Disclaimer: I'm new to this. I'm not even sure if what I'm proposing is doable, let alone the best way to approach it. Any and all feedback is welcomed.

Build’s Name: all-in-wonder-if-I-can-pull-this-off
Operating System/ Storage Platform: ESXi 6: napp-it, pfsense, plex
CPU: Xeon E3-1231 v3 (not purchased yet)
Motherboard: Supermicro X10SL7-F
Chassis: Fractal Designs Node 804
Drives:
No boot yet (USB)
4x WD Red 4TB
4x Samsung 850 Pro 256gb
2x Intel 320 320 160gb
RAM: 32gb Crucial ECC
Add-in Cards:
Power Supply: SeaSonic G 550w (not purchased yet)
Other Bits:

Usage Profile: ESXi host, NAS (napp-it, considering FreeNAS), plex transcoding (was planning on doing an ubuntu VM for this), PFSense (Firewall/IPS/Proxy/VPN). I may add some additional VMs down the road but no plans for anything resource hungry.

I'm trying to sort out the best way to carve up the storage.

The 4x WD drives will be passed through to napp-it on the LSI 2308 (ZFS, two mirrors). leaving 4x SAS ports for expansion when $ allows

I had planned to run the Intel SSDs on two of the 3gb/s SATA ports, mirrored for napp-it datastore.

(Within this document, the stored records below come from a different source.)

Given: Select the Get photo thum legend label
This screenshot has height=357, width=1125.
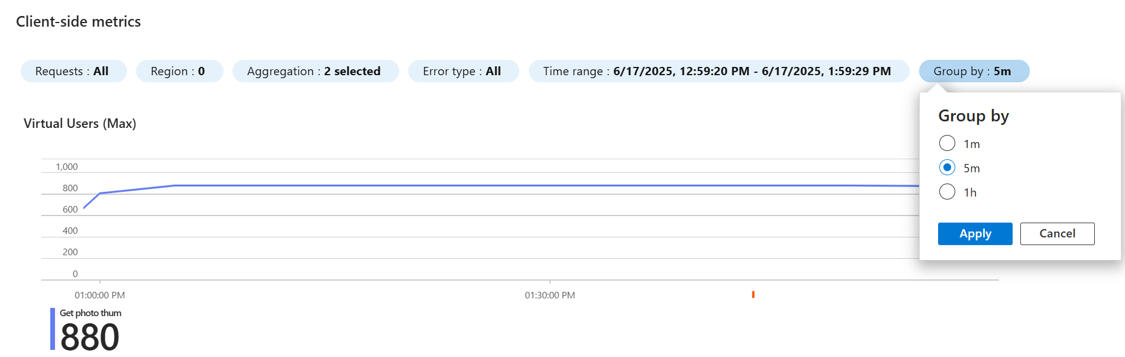Looking at the screenshot, I should click(x=90, y=313).
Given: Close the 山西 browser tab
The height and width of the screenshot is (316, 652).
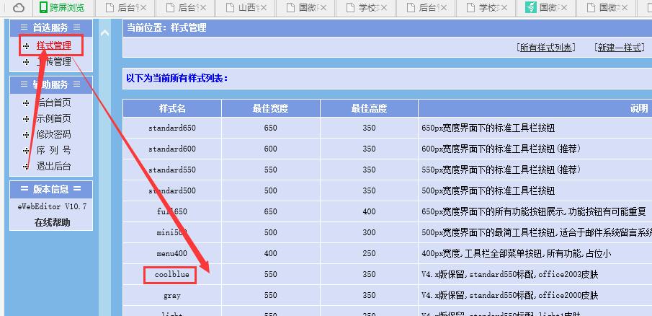Looking at the screenshot, I should (x=262, y=8).
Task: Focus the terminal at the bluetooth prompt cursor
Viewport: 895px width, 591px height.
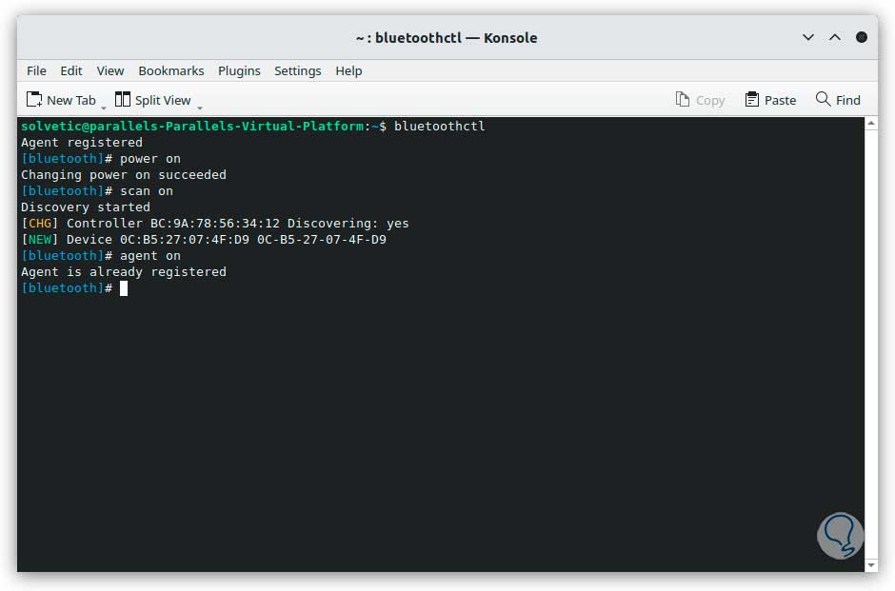Action: [124, 288]
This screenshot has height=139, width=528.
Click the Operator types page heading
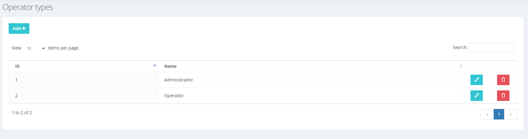(28, 7)
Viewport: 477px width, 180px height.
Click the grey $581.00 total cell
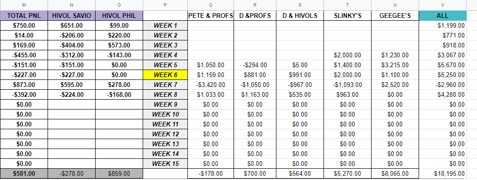tap(24, 173)
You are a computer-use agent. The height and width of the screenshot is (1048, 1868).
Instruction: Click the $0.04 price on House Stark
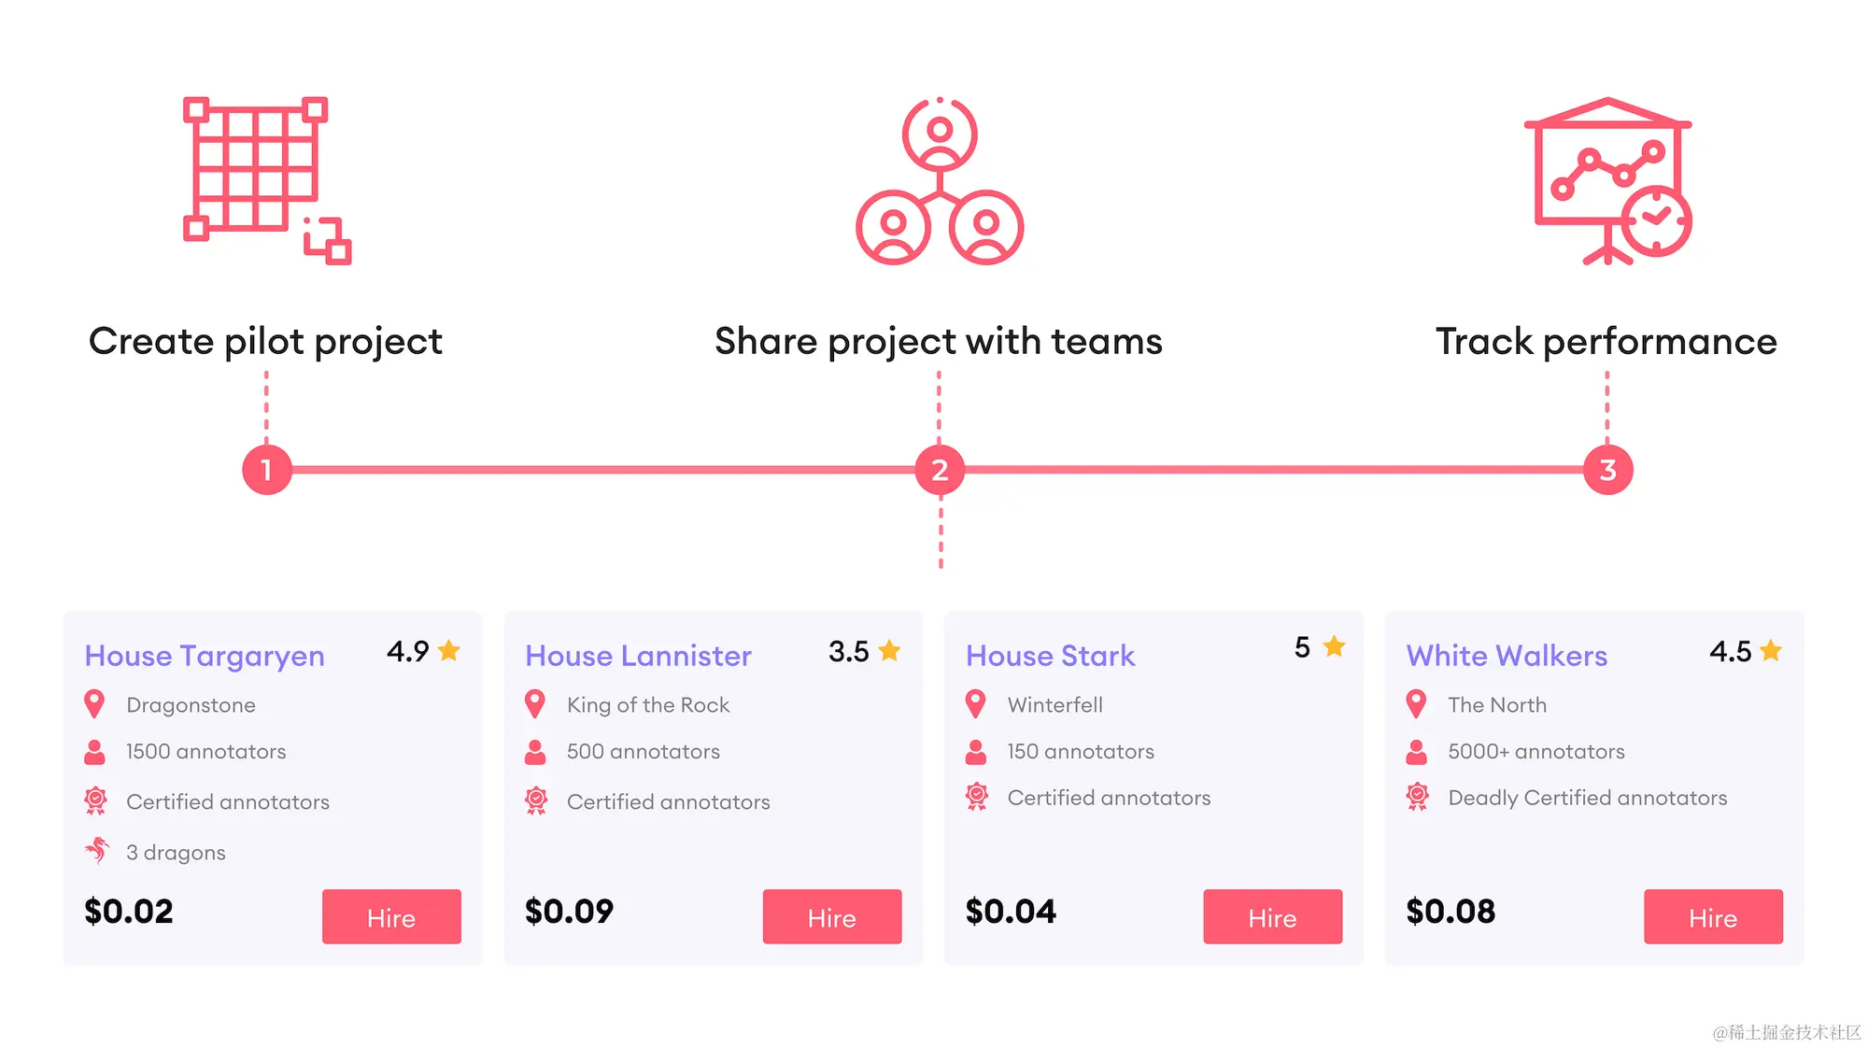point(1011,912)
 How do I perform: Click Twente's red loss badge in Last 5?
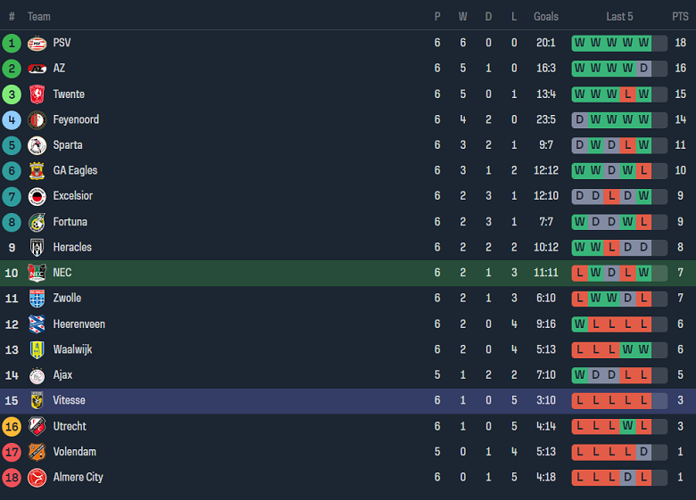click(627, 94)
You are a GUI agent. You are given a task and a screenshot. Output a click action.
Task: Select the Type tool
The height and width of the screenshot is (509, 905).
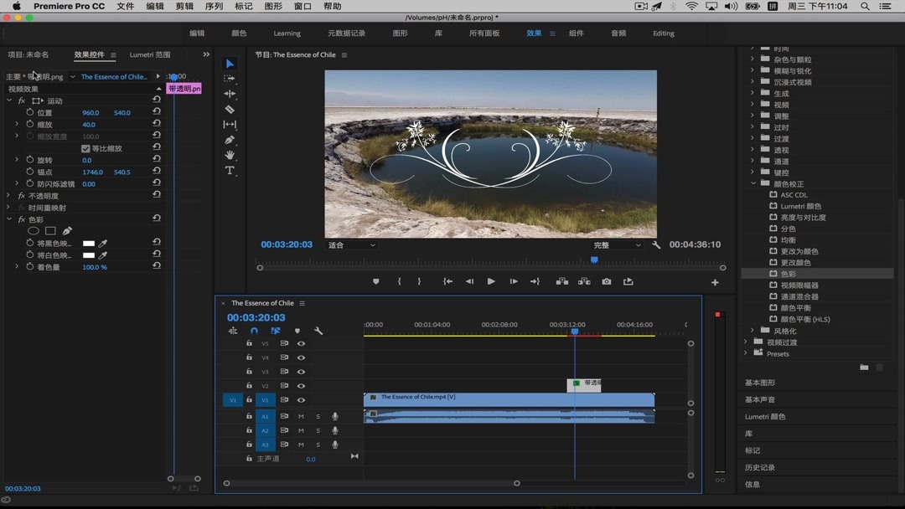[230, 171]

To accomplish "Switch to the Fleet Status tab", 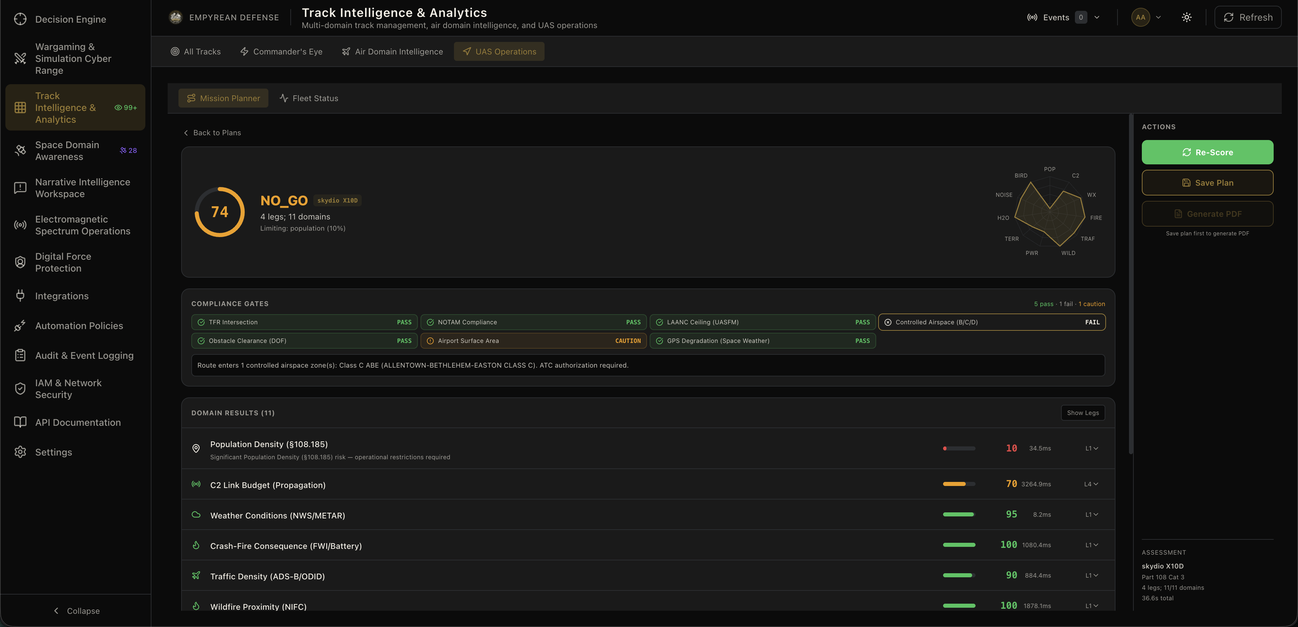I will 309,98.
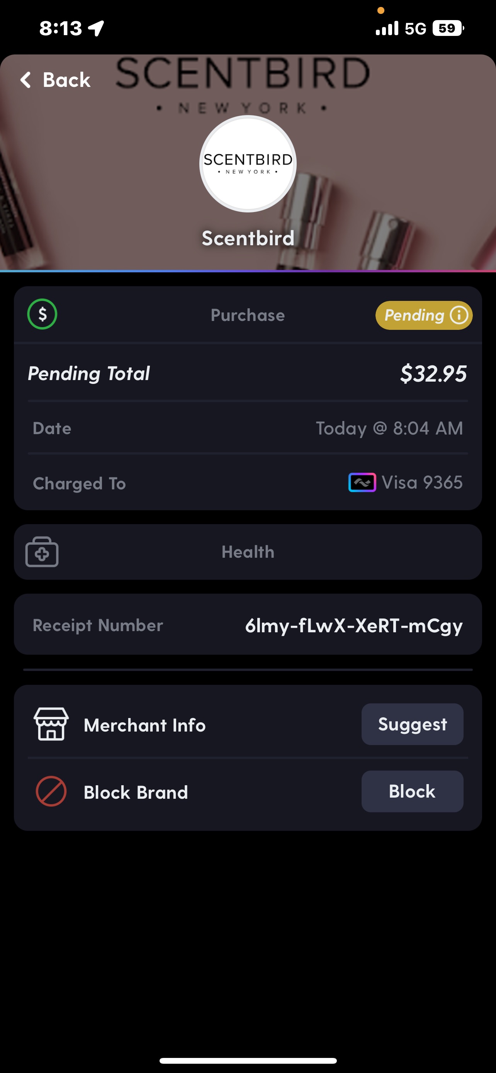Tap the Charged To Visa 9365 row
Screen dimensions: 496x1073
248,482
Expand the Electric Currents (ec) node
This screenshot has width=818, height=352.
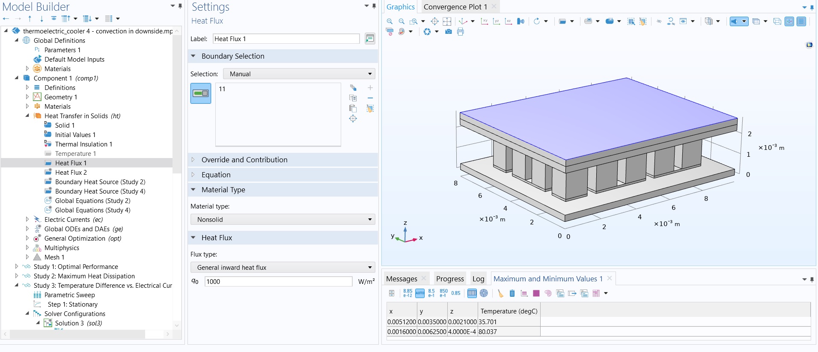(x=27, y=220)
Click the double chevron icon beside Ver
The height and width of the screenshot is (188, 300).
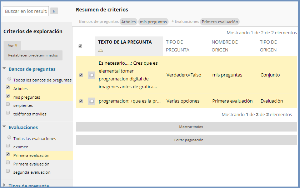[16, 46]
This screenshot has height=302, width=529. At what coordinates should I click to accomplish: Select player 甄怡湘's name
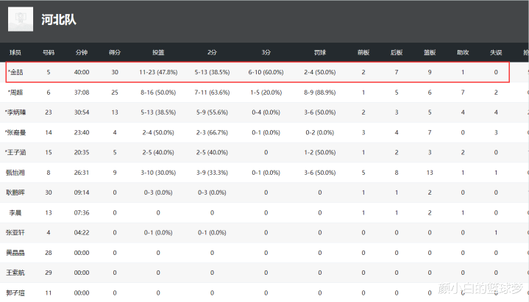coord(16,172)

I lucked out on the 4x Samsung SSDs. I had hoped to find 2x 500gb to mirror for the main datastore but ended up with 4x 256 instead. I don't know if I'm better off using only two of them mirrored on the 6gb/s SATA or all four striped on the 3gb/s ports. Maybe even put the SSDs on the HBA? The 8TB of storage will last me a while.

Any thoughts on how I should maximize the storage hardware on hand? I'm not sure which of the VMs would benefit more from the I/O perf of the 6gb/s ports.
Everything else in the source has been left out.